In response, there was another booming slam against the door. It began to splinter as Beauty’s legs came free from my thighs. Pulling my fingers loose from his ruined mouth, I dipped my shoulder to the left and heaved him across my back. He landed on the bed and was back on his feet a moment later.
He was trying to scrabble back into a wrestler’s clinch when I grabbed his left wrist, levered his arm over my knee, and snapped it downward, dislocating his elbow.
He screamed again as the door shattered behind us. I chopped down hard on the back of Beauty’s neck and the screaming stopped.
As the second man came through the door, I saw that he was close to my own height but twenty pounds heavier. Maybe forty-five years old, he was wearing a sleeveless tank top that revealed a blacksmith’s arms and big knobby hands. His left eye was milky white.
He came toward me in a fighter’s crouch, both fists protecting his face above the slab of his chest. From the flattened nose and scar tissue around his eyes, he had probably been a professional, but not a very good one. Moving counterclockwise, I began throwing quick jabs at his head to keep him away from me, hoping to throw a straight right as soon as he dropped his hands.
Blood was still running into my eyes from one of the gouges Beauty had carved in me. The guy ducked left and threw a solid hook that caught me on the temple, backing me toward the front window. Quickly following up, he threw a straight left with most of his weight behind it. The punch landed flush on my jaw, and I went down hard, instinctively rolling over as the toe of his boot glanced off my upper thigh.
It was Beauty who saved me, choosing that moment to try to shove himself up from the floor. As the old fighter stepped back to launch a kick at my groin, he tripped over Beauty, going down to one knee.
Even as I scrambled to my feet, I knew I had to end it or they would soon be filleting me with the butterfly knife. The big guy was smiling as he came on, sensing I was almost done. Flicking a hard jab in my face, he followed it with a left-right combination, driving me back toward the Formica table. I grabbed the chandelier to stay on my feet, and it swung me around far enough that his next roundhouse punch missed me completely. As he lunged past, I delivered a solid right hook to his Adam’s apple.

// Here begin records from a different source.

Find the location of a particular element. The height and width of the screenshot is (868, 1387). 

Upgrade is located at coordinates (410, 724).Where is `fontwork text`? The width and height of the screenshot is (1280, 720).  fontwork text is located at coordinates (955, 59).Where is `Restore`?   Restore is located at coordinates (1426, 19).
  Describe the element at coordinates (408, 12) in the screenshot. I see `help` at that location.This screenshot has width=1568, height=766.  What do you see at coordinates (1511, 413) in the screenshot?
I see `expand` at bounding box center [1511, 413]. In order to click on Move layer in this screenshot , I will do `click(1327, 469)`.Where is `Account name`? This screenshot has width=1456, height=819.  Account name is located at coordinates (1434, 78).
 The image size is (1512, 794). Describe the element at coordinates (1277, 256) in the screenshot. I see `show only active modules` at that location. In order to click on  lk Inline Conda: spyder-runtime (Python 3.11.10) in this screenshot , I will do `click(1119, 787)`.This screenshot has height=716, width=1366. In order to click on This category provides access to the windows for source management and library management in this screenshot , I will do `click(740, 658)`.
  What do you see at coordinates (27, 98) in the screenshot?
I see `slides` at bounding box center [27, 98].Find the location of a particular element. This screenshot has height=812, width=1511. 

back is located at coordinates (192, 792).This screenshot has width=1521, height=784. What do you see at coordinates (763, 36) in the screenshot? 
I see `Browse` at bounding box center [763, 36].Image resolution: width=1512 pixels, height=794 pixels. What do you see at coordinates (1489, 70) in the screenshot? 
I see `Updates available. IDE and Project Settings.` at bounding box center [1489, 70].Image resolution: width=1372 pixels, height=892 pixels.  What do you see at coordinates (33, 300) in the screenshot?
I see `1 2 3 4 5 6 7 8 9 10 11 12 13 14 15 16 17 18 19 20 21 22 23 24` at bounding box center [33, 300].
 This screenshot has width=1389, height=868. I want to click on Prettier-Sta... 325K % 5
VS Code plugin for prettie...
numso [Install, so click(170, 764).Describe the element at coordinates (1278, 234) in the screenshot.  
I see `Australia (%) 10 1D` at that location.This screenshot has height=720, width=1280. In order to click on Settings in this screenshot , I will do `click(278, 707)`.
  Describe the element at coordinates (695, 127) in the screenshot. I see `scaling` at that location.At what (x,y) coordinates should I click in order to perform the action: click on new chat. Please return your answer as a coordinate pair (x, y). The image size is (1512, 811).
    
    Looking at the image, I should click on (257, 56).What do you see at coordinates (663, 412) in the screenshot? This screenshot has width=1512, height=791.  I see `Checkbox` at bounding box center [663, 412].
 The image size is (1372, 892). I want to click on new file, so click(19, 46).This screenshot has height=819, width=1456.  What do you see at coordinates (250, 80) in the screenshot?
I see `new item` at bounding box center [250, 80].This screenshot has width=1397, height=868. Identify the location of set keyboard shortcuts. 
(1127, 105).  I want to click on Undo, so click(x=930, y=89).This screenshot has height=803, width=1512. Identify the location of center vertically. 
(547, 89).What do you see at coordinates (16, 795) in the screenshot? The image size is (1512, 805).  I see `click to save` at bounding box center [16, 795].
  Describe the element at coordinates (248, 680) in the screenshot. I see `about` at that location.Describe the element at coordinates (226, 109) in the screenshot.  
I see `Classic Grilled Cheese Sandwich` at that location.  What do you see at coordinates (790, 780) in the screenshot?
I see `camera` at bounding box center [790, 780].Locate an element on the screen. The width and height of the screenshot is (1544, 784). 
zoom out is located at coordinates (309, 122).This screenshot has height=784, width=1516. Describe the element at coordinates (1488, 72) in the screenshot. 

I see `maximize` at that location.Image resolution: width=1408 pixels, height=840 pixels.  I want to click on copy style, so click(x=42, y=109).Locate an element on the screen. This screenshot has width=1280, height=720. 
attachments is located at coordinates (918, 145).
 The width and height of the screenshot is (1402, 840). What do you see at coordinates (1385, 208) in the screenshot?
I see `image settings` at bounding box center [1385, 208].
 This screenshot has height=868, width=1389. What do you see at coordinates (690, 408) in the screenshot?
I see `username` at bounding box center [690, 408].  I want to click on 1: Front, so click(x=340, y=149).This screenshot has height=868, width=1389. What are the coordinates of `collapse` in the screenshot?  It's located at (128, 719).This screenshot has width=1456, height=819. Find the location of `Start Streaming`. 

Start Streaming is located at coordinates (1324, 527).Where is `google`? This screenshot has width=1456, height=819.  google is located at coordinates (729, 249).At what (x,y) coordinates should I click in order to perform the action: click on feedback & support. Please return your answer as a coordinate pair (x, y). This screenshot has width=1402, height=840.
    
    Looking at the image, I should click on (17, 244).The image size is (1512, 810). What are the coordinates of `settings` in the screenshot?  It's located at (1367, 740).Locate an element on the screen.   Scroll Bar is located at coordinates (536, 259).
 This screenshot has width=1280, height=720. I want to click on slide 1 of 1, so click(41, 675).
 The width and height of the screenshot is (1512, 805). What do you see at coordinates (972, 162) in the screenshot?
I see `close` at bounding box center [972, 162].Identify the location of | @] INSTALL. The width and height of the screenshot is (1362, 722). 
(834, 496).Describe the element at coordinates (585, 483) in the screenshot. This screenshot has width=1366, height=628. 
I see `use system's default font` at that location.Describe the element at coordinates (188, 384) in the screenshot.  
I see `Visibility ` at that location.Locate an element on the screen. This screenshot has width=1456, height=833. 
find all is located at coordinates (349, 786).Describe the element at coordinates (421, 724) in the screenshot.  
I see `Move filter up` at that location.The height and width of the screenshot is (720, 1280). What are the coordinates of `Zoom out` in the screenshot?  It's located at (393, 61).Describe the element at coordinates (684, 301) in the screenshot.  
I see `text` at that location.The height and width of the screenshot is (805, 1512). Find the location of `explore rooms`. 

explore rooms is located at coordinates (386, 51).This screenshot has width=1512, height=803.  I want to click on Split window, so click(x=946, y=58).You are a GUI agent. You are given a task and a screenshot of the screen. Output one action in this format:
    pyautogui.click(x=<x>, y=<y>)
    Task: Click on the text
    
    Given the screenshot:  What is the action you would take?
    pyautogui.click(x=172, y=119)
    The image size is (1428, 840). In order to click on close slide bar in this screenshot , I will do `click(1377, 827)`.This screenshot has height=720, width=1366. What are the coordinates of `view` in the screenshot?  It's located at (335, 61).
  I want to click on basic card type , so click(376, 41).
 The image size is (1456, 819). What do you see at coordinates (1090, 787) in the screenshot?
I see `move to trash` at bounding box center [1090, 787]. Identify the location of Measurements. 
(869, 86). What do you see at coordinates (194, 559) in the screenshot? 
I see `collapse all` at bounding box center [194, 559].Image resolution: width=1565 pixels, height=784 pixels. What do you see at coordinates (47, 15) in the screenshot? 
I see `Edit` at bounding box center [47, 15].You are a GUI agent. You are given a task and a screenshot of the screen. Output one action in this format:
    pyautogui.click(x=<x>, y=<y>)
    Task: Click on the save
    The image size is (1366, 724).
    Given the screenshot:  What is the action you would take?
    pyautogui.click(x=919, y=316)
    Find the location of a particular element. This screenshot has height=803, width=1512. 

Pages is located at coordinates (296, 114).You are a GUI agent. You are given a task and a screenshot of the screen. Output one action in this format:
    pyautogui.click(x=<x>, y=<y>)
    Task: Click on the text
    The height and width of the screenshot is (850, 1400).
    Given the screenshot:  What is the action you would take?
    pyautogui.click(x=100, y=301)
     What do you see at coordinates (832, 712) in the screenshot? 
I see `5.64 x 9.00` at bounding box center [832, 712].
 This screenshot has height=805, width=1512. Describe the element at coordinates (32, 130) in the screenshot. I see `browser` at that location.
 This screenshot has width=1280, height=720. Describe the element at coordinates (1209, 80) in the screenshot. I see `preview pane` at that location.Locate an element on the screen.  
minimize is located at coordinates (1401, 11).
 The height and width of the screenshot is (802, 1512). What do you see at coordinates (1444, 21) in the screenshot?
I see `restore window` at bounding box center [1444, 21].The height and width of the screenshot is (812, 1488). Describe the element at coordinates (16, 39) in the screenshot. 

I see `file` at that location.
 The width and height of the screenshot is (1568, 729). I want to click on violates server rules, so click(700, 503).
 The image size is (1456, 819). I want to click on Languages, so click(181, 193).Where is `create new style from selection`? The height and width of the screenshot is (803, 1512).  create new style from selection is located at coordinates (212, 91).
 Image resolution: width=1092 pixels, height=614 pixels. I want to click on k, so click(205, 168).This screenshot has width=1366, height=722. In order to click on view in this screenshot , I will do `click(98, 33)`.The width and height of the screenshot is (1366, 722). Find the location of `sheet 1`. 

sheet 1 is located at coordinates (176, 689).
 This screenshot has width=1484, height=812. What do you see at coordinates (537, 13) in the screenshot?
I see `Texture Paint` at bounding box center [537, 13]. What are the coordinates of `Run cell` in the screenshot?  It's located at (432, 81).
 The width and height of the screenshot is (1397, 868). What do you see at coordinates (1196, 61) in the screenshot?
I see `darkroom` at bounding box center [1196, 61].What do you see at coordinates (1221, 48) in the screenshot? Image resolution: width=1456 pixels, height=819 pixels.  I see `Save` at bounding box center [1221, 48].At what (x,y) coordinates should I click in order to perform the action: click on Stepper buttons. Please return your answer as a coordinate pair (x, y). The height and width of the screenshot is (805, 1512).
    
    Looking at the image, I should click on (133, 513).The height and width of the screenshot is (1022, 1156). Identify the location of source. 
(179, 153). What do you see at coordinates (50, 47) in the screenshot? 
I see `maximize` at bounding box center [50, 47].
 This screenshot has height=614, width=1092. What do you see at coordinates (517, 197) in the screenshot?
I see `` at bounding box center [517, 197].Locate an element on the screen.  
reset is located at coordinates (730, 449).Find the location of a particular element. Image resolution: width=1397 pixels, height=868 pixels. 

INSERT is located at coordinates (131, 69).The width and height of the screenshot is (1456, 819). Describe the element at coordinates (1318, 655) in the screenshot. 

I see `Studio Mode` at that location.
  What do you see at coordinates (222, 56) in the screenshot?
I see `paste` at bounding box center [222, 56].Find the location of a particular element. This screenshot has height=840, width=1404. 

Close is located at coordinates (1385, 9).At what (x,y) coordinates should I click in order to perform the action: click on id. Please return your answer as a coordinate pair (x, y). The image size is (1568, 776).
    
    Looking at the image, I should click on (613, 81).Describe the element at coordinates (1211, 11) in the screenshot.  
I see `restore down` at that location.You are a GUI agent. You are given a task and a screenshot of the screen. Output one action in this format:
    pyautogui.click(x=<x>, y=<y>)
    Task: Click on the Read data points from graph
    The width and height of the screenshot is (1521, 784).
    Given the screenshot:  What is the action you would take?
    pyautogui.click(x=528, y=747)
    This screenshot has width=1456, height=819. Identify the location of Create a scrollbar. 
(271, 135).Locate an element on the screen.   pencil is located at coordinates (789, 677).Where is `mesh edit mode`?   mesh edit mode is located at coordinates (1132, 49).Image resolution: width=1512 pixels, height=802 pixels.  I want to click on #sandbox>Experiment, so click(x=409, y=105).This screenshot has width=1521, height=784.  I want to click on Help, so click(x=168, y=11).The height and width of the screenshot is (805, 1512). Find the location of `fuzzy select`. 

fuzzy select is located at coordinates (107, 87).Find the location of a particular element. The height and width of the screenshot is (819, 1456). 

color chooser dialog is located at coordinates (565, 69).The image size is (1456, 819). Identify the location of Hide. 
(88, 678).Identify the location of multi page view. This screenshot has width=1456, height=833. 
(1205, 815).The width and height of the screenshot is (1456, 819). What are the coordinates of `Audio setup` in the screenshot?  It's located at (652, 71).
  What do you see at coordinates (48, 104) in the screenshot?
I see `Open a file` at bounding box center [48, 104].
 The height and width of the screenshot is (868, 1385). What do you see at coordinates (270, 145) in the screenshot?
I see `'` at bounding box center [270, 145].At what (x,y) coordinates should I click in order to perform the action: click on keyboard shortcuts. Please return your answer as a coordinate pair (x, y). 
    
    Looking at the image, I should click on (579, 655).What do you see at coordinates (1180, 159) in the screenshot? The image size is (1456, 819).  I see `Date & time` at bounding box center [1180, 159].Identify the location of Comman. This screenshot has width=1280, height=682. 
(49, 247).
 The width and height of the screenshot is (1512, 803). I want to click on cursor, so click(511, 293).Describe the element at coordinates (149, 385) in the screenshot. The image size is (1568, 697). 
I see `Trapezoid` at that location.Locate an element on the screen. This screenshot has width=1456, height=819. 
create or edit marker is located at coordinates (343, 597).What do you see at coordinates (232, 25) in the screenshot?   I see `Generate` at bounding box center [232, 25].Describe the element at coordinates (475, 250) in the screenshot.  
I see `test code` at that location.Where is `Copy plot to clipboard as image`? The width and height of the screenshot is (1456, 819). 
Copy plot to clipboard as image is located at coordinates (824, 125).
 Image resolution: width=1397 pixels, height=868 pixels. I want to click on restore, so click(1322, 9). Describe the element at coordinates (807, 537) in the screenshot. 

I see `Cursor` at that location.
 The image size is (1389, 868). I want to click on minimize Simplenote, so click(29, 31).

His good eye went blank for a moment, and he stumbled before turning to come back at me. He was moving slower now and having trouble breathing. Pivoting around to his blind side, I drove a hard punch to his kidneys, and he grunted out loud. It was the first noise he had made since battering his way into the room. He swung back wildly at me, but the punch missed as I ducked away.
Head down, he charged me, and I kicked him in the right knee. As he buckled toward me, I straightened him with an uppercut to the jaw, feeling the shock of it all the way up my shoulder. He reeled back several feet before dropping heavily to the floor. He was struggling to get up again when I kicked him in the head and he lay still.
For several seconds I stood there swaying back and forth, my left shoulder numb, both legs trembling. I felt a wave of gray nausea, but at least my head was still on my shoulders. That was a start. Glancing across the room, I saw that Beauty was trying to crawl across the floor. He was advancing a few inches at a time, whimpering softly as he tried to cradle the dislocated elbow in his right hand.
The splintered motel room door swung open, and I looked up to see a woman standing in the shattered doorframe. It was one of the Korean women from the reception area.
She was holding a fresh set of towels and two clean sheets in her arms. Apparently she did double duty on the maid staff. Her fathomless black eyes took in the wreckage of the room without any noticeable reaction.
“We’re still tidying up here . . . just a few more minutes,” I said, attempting to smile.